米国ワシントンの代表的なシンクタンクが最近実施したウォーゲーム(war game)で、中国が2026年に台湾へ侵攻したら、現時点で軍艦の数では世界最多の中国海軍は壊滅し、米国も空母2隻が撃沈されるなど、致命的な被害を受けることが判明した。CNNテレビが今月9日に報じた。

 CNNテレビは、事前に入手した戦略国際問題研究所(CSIS)の報告書を基に、CSISが最近、計24本のシナリオを準備して2026年に中国海軍が水陸両用作戦で台湾に侵攻するウォーゲームを実施し「究極的には米国が勝利するだろうが、米軍の戦力も敗北した中国軍並みに破壊され、かなりの期間にわたり米国のグローバルな立場が影響を受けると予想した」と報じた。また、米軍や中国軍、台湾軍や日本の自衛隊など、この戦争に介入する国で多数の軍艦・戦闘機の被害、数千人規模の戦死者がそれぞれ発生すると予想された。CSISは、この報告書を韓国時間で10日の未明に発表した。

 今回のウォーゲームを主導したCSISシニアアドバイザーのマーク・カンシアン氏(元海兵隊大佐)は、CNNの取材に応じて「米国政府や民間機関が実施したウォーゲームはあまりに範囲が狭く、不透明で、台湾を巡る米中衝突がどのように展開するかについての本物の視点を政策決定者や一般の人々に提供できなかった」としつつ「以前のウォーゲームは機密に分類されていたり、また公開されたウォーゲームもわずか1、2本のシナリオに基づいたりしていた」と明かした。

 CSISは、「次の戦争の最初の戦い(The First Battle of the Next War)」というタイトルの報告書で「24件のウォーゲームは、中国の台湾侵攻が成功するかどうか、また双方がどれほど大きな代償を支払うのか、この2点に焦点を合わせた」と明かした。その結果、中国の台湾侵攻は成功し得ないが、その代償は双方にとって巨大だという。

 大部分のシナリオで、米海軍は2隻の空母と10-20隻の大型軍艦を失った。また、戦争が始まってからわずか3週間で米軍3200人が戦死した。これは、イラク戦争・アフガニスタン戦争において20年間で戦死した米軍人の半数に相当する数字だ。

 また、中国海軍は壊滅し、水陸両用部隊の中核は破壊され、1万人が戦死して数万人の戦争捕虜が発生する。さらに、中国は155機の戦闘機と138隻の主な軍艦を失うことになるという。

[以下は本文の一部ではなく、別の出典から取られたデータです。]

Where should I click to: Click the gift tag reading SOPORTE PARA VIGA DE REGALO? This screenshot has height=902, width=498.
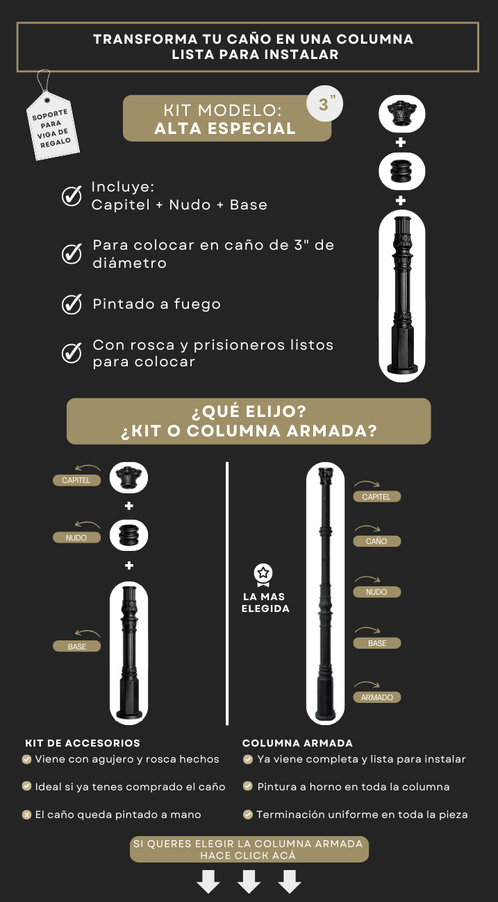click(x=53, y=126)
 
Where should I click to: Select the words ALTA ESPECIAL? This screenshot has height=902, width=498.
click(x=225, y=128)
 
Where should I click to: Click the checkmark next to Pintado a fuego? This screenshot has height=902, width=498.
click(x=72, y=304)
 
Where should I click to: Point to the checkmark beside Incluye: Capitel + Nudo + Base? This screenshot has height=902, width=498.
click(x=72, y=196)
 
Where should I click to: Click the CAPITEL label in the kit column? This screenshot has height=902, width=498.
click(x=76, y=480)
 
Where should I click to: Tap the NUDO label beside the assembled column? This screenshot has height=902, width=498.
click(x=377, y=592)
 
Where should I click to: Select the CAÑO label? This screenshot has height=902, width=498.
click(x=377, y=541)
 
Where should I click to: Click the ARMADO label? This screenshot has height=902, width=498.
click(x=377, y=697)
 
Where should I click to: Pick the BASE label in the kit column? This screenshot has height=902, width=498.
click(x=76, y=646)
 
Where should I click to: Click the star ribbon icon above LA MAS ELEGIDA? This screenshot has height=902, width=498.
click(x=263, y=575)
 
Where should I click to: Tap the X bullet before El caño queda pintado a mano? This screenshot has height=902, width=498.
click(x=26, y=815)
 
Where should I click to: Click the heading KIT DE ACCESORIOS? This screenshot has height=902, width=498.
click(x=83, y=743)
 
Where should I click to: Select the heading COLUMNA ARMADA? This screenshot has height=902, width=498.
click(x=297, y=743)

 一方、人口2400万人の台湾では3500人の戦死者が発生し、台湾海軍が保有する26隻の駆逐艦・フリゲート艦は全て撃沈される、とCSISのウォーゲーム報告書は予想した。加えて、台湾は電気や基本的なサービスが破壊される状況に直面するだろうという。また日本も、米軍基地が攻撃を受けるのに伴って100機以上の戦闘機と26隻の護衛艦を失いかねない-と同報告書は明かした。

 しかし、同報告書は、こうした結論が出た24件のウォーゲームには四つの「定数」があると明かした。すなわち、(1)中国軍が海岸に橋頭堡(ほ)を確保するのを台湾の地上軍が阻止できること(2)米軍が作戦のために日本国内の基地を利用できること(3)中国海軍を遠距離から一斉に、大規模攻撃できる長距離対艦ミサイルを米国が保有していること(4)米国が中国の侵攻前に台湾を完全に武装させ、米国が紛争に対し直ちに軍事力を介入させる能力を有していること―を基本前提としたのだ。

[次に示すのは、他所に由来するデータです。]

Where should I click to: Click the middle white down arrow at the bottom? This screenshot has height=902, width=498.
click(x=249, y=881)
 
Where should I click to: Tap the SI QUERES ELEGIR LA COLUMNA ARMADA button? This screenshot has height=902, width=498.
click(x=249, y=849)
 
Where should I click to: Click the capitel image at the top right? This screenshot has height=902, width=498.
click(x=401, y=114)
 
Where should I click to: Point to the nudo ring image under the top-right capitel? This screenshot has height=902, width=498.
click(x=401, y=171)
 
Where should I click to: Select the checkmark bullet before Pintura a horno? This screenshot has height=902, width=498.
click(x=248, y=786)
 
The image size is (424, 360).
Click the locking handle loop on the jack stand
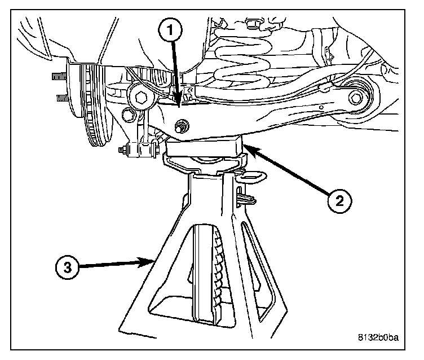click(253, 174)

 同報告書は、ロシアのウクライナ侵攻後に西側諸国がウクライナの軍事力を漸次、持続的に支援できた「ウクライナ・モデル」は台湾のケースには適用されないと明かした。中国の台湾侵攻が発生したら、米国や同盟国が台湾に兵力や補給品を追加で送ることは事実上不可能だからだ。

 中国は軍艦、潜水艦やミサイル攻撃で台湾を取り囲み、孤立無援に陥らせることを基本戦略にしている。開戦後も西部の陸路を通じて西側の軍需品や人道的救護品を受け入れ続けているウクライナとは、地理的条件が全く異なる。

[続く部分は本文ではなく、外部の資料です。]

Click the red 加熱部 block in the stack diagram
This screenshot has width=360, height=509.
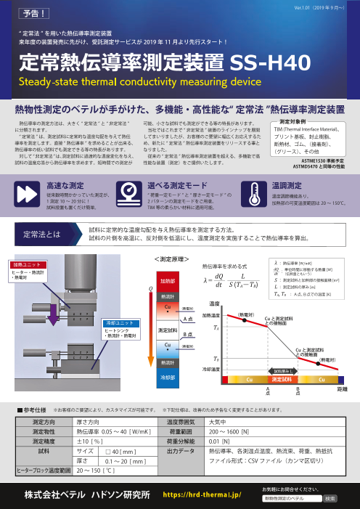tap(168, 259)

 このため、CSISの報告書は、中国のミサイル攻撃に備えて日本やグアムにある米軍基地を強化し、米海軍力は生存が可能で小型の軍艦を中心に編成し、潜水艦や持続可能な爆撃機に優先順位を与え、最先端の高価な戦闘機よりも安い戦闘機の生産に焦点を合わせるべき、と勧告した。また台湾に対しても、こうした米軍の兵器戦略と同じように、中国の先制攻撃に耐えられない高価な軍艦ではなく、その代わりに単純な兵器プラットフォームで武装するよう誘導すべきだとしている。

 CSISの報告書は、こうした政策を通して、米軍が勝利するのに要する費用は減らせるが、被害は依然として大きいだろうと明かした。同報告書は「米国は巨大な犠牲を払って勝つことはできるだろうが、長期的には『敗北した』中国よりも大きな苦痛に直面しかねない」とし「勝利が全てではない」と伝えた。

 なおCSISは、今回の報告書について、台湾を巡る戦争が「不可避であるとか蓋然(がいぜん)性があるとみているわけではない」とし「中国指導部が台湾に対する外交的孤立や、グレーゾーンでの圧力強化、経済的圧迫戦術を取ることもあり得る」との見方を示した。